Facing increasing pressure from the White House, BP has stepped up its efforts to contain the oil leaking into the Gulf of Mexico, an administration official told CBS Radio News White House correspondent Peter Maer.

In a revised plan submitted to the government, the energy giant has outlined a strategy to contain more than 50,000 barrels of oil per day by the end of June, two weeks earlier than they originally intended. The revised plan also includes methods to achieve greater redundancy to allow for bad weather or other unforeseen circumstances, the official said.

The new plan was in response to a Coast Guard demand Saturday that the company speed up the containment processs. Currently, containment efforts in the Gulf are siphoning off approximately 15,000 barrels of oil a day. That capacity is expected to increase to up to 28,000 barrels by the end of the week as BP moves additional equipment into the area.

Special Section: Gulf Coast Oil Disaster

BP's original plan called for a gradual buildup of containment capacity, peaking at 50,000 barrels by mid-July. Now the company is hoping to capture up to 53,000 barrels a day by the end of June. Capacity could be increased to up to 80,000 barrels by the middle of July, if needed, according to the new plan.

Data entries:
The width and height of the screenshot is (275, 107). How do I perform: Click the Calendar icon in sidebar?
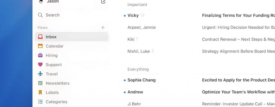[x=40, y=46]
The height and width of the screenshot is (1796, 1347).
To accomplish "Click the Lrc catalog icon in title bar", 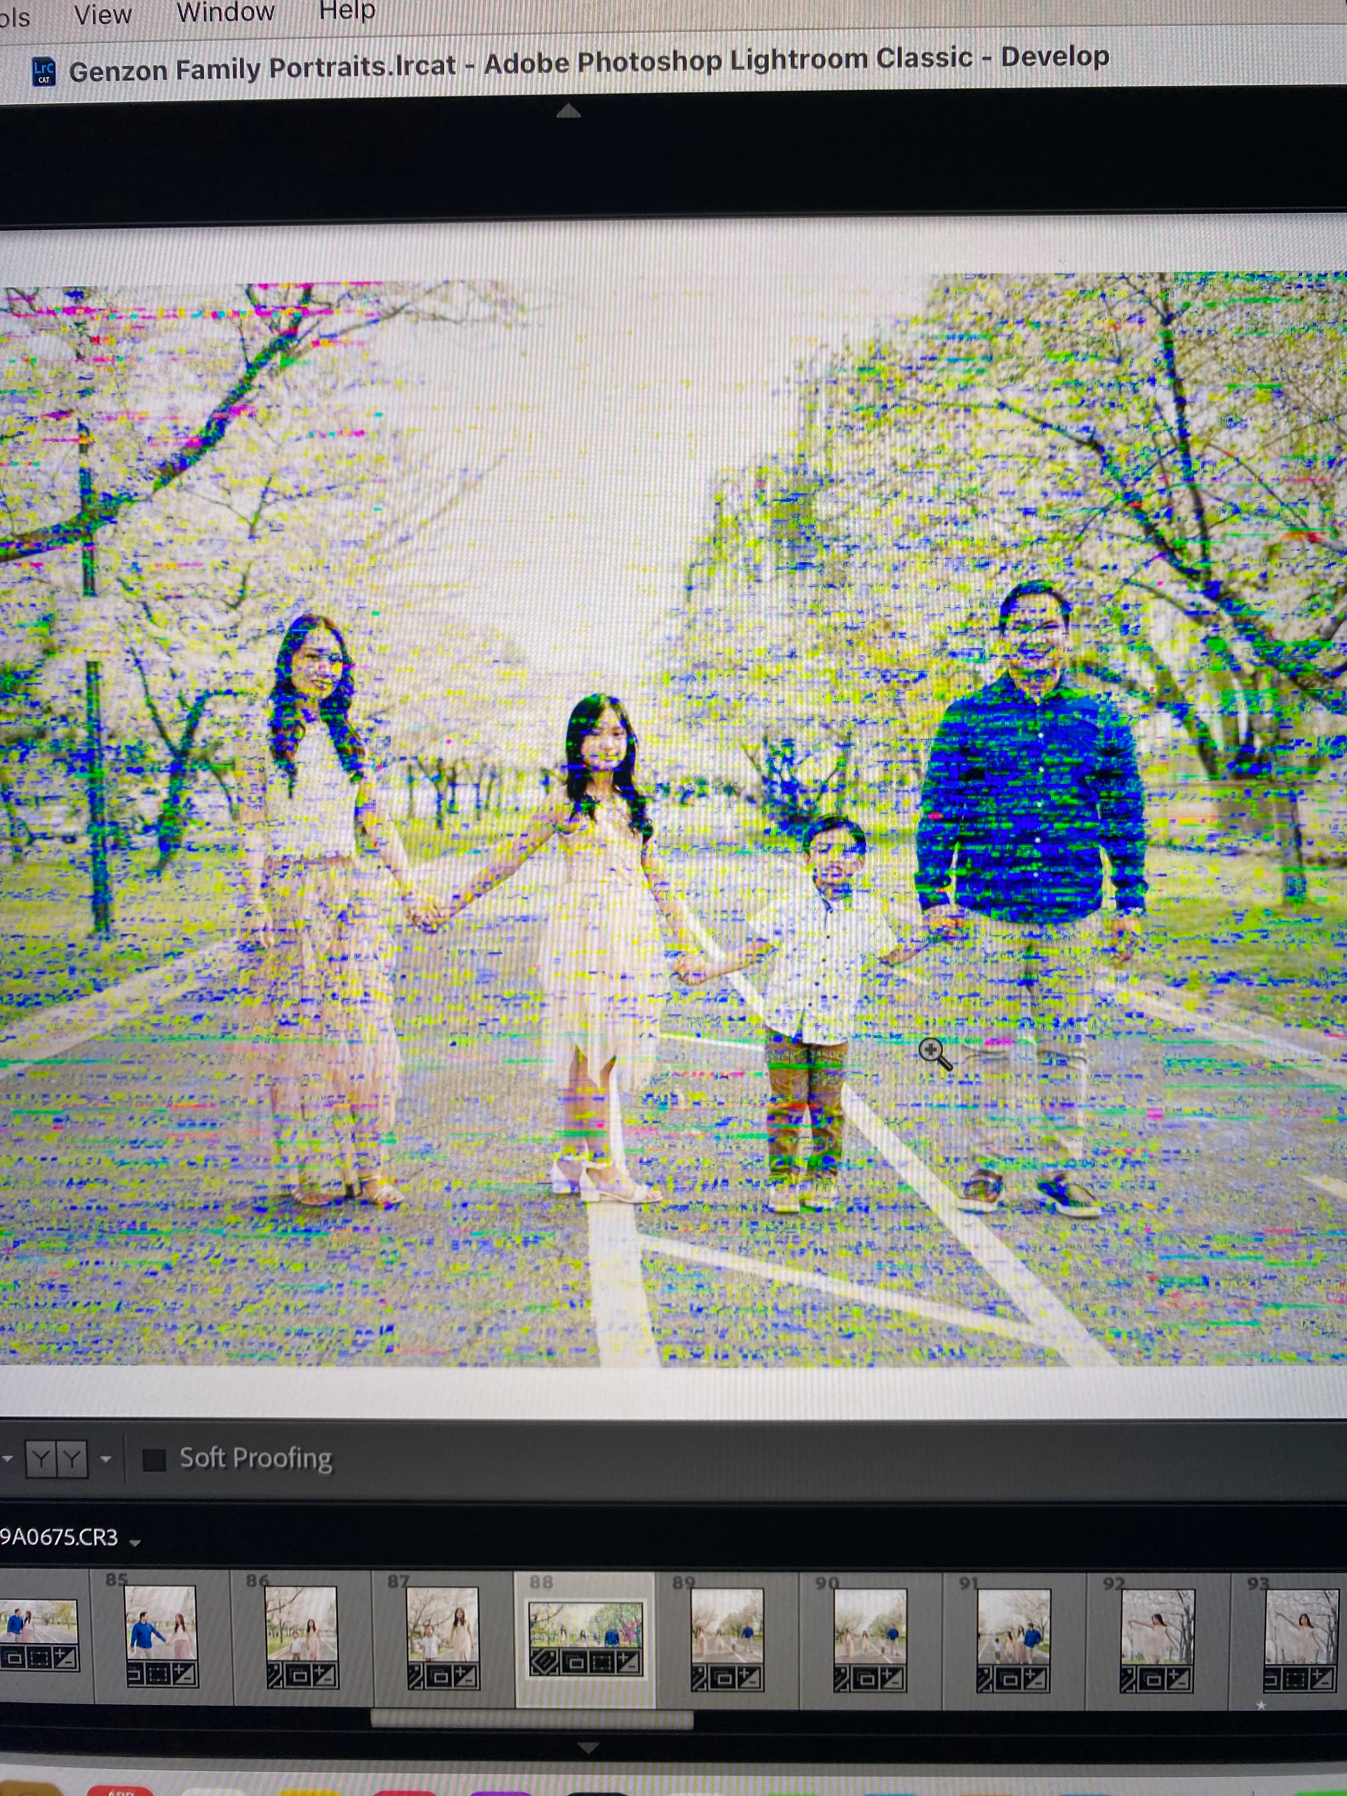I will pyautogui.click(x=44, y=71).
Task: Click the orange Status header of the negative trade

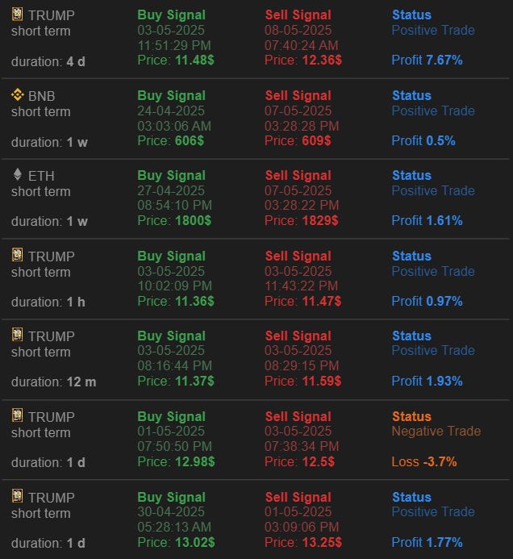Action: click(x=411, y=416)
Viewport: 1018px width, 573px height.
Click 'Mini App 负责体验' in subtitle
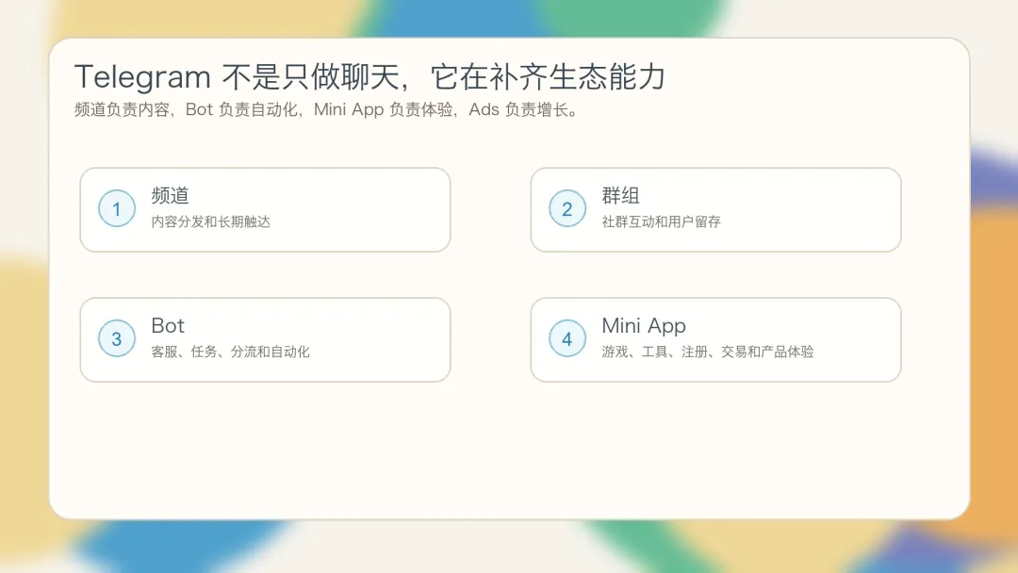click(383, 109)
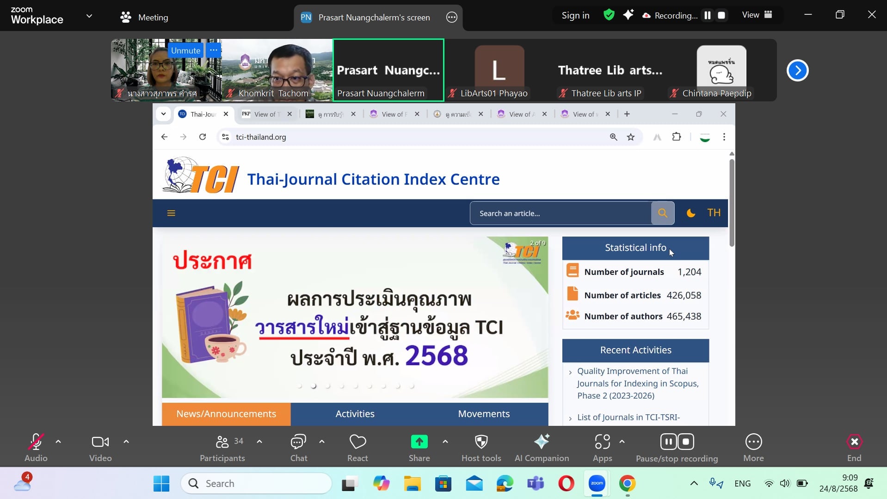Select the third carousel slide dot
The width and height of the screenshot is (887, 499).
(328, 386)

---

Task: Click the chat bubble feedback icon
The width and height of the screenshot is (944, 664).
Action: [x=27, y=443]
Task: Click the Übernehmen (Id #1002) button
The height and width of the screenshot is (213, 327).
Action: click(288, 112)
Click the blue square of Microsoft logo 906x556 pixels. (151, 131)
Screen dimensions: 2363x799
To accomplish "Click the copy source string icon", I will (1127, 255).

• [EXERCISE DESCRIPTION]: Retype the full news report on BP's revised oil containment plan, word for word.

• [CORRECT OUTPUT]:
Facing increasing pressure from the White House, BP has stepped up its efforts to contain the oil leaking into the Gulf of Mexico, an administration official told CBS Radio News White House correspondent Peter Maer.

In a revised plan submitted to the government, the energy giant has outlined a strategy to contain more than 50,000 barrels of oil per day by the end of June, two weeks earlier than they originally intended. The revised plan also includes methods to achieve greater redundancy to allow for bad weather or other unforeseen circumstances, the official said.

The new plan was in response to a Coast Guard demand Saturday that the company speed up the containment processs. Currently, containment efforts in the Gulf are siphoning off approximately 15,000 barrels of oil a day. That capacity is expected to increase to up to 28,000 barrels by the end of the week as BP moves additional equipment into the area.

Special Section: Gulf Coast Oil Disaster

BP's original plan called for a gradual buildup of containment capacity, peaking at 50,000 barrels by mid-July. Now the company is hoping to capture up to 53,000 barrels a day by the end of June. Capacity could be increased to up to 80,000 barrels by the middle of July, if needed, according to the new plan.